When I first started seeing Her I felt alone in my grief.  As much as I had tried to convey to friends and family how lost I was or how deeply I missed my baby it was a language completely foreign to them.  It wasn’t as if they didn't try to understand but there was something fundamentally lacking in their ability to interpret my words and behaviors in the wake of George’s death.  Once I wrote in a blog post that it was incredibly painful for me to be faced with images of carefree pregnant women and a pregnant friend took deep offense.  It made me feel awful, both because I had hurt someone who had been a good friend, but also because it made so very clear to me how alien my experience was to those around me.  That was the last time I ever wrote or said anything of that nature outside of the safety of Anne’s office (and later the safety of private conversations with other baby loss people) for fear of offending someone who was not fluent in the language of loss and did not understand the consequences of post-traumatic stress.  After a time I learned to hold back my words for fear that they would be falsely translated into insults or that they would make the impression that I was more depressed then I actually was. 

It was incredibly isolating and not just a little discouraging. 

To Anne, when I told her how much I hated hearing about other women’s pregnancies or how deeply I burned with envy at seeing birth announcements, I was completely normal.  To a grief counselor I was just mourning the loss of my baby, my pregnancy, my previous life, and my self-image.  She understood my language and there was no need for me to make any effort to translate for her.  I did not have to soften the edges of my sharp and sometimes cutting thoughts.  Every week I saw her it was an emotional and physical relief just to sit with someone and not need to filter or mold every word out of my mouth to either A) convey how devastated I was or B) avoid making myself sound like a black-hearted monster. 

One of the most valuable things I learned from our time together was how to accept that no matter how eloquent the words I used to describe my grief there was always going to be something lost in translation for those people who were fortunate enough to have so far been spared any real tragedy in their lives.  They would never ever totally understand (how could they) what I was feeling but the good ones worth keeping around would make an effort to try.   She assured me that there would be people that I would find walking the same long and arduous road that I was on and they would not need any translation.  There would be people who understood.  I just had to keep my eyes and my heart open along the way. 

Anne was the first person I came across after George died who gave me hope that I would not be alone in my grief forever.
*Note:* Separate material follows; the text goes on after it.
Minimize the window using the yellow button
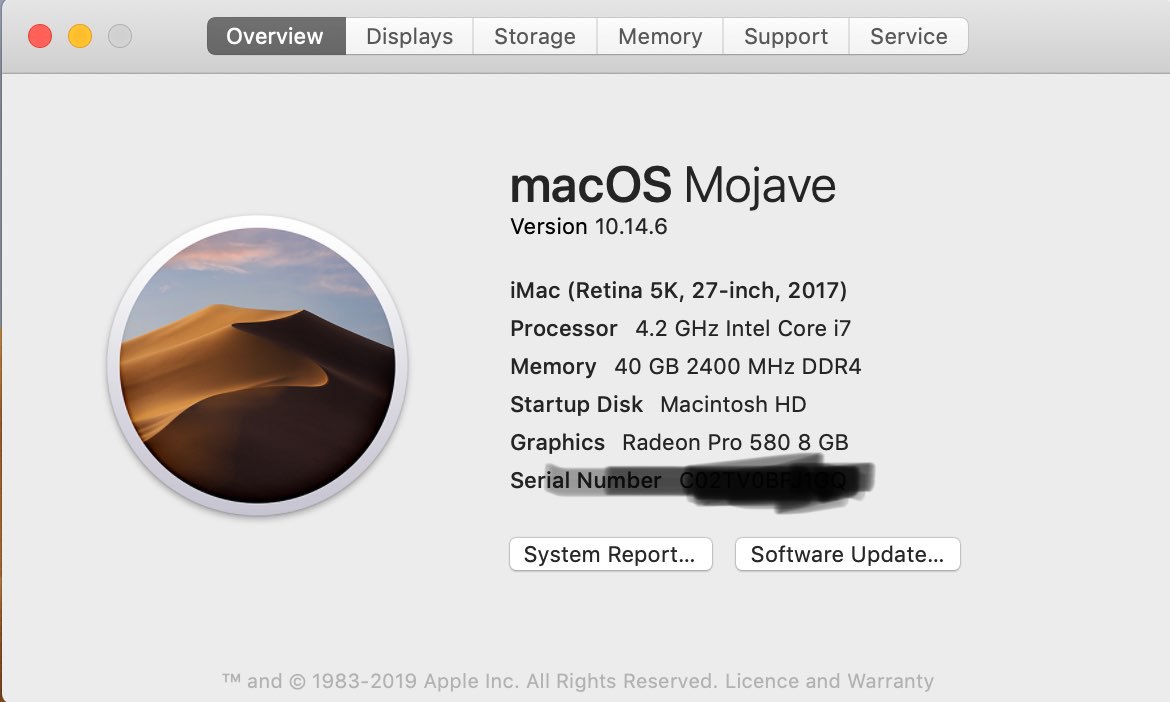Image resolution: width=1170 pixels, height=702 pixels. coord(80,36)
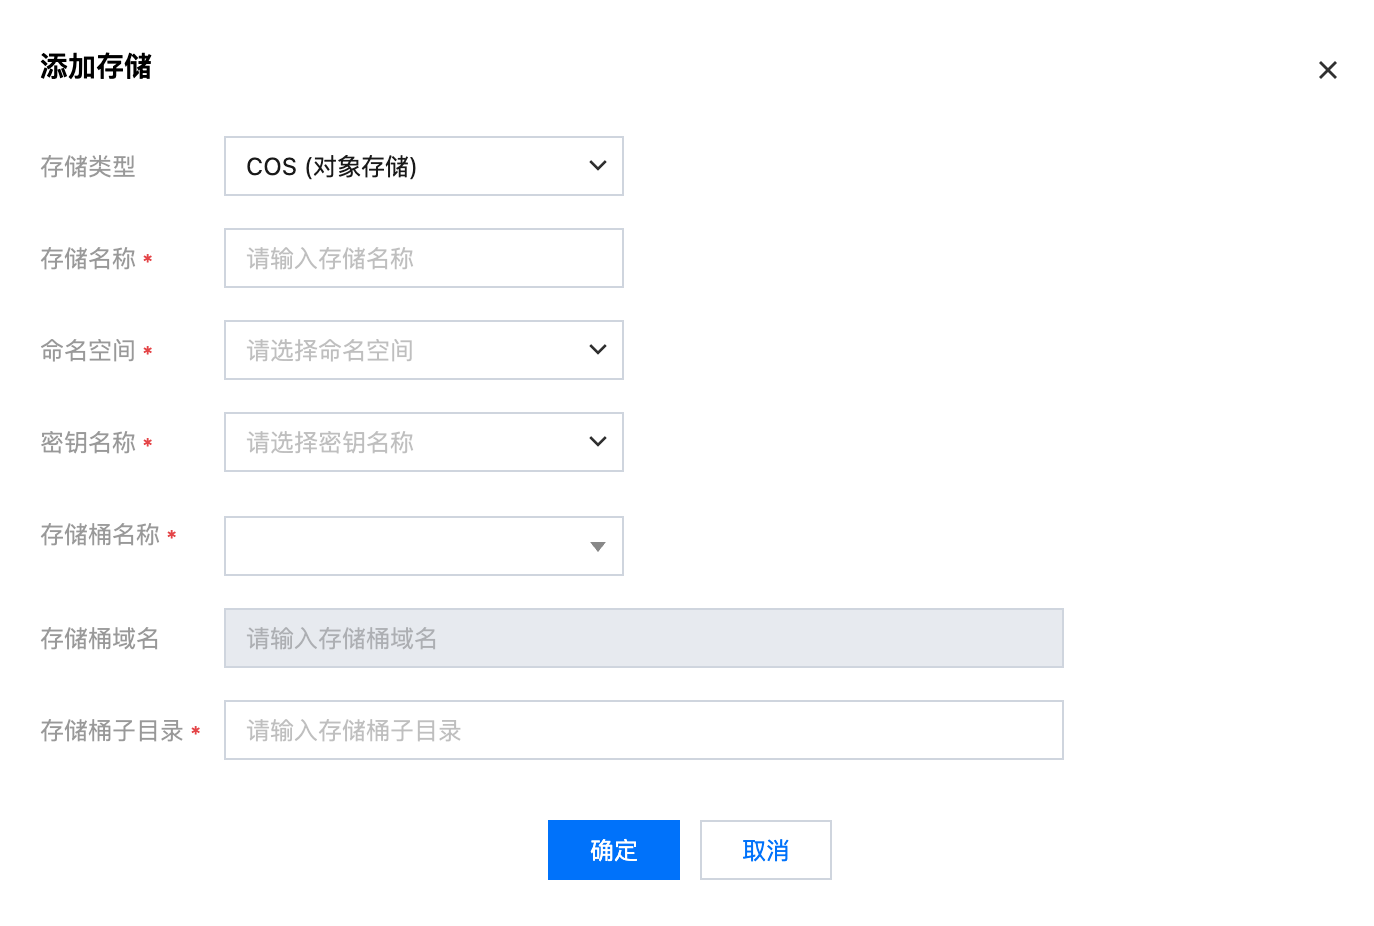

I found those other people she told me I would find, other souls who were slugging through the same muddy road as I was: other grieving souls who would become friends and for whom no translation was needed.  Hope is an amazing gift.

 

Have you seen a grief counselor?  Was it a positive experience?  Was there someone else who you felt understood your grief when no one else seemed to?  Has it been frustrating for you to have people not understand or misconstrue your words and/or behaviors in response to your child's or children's deaths?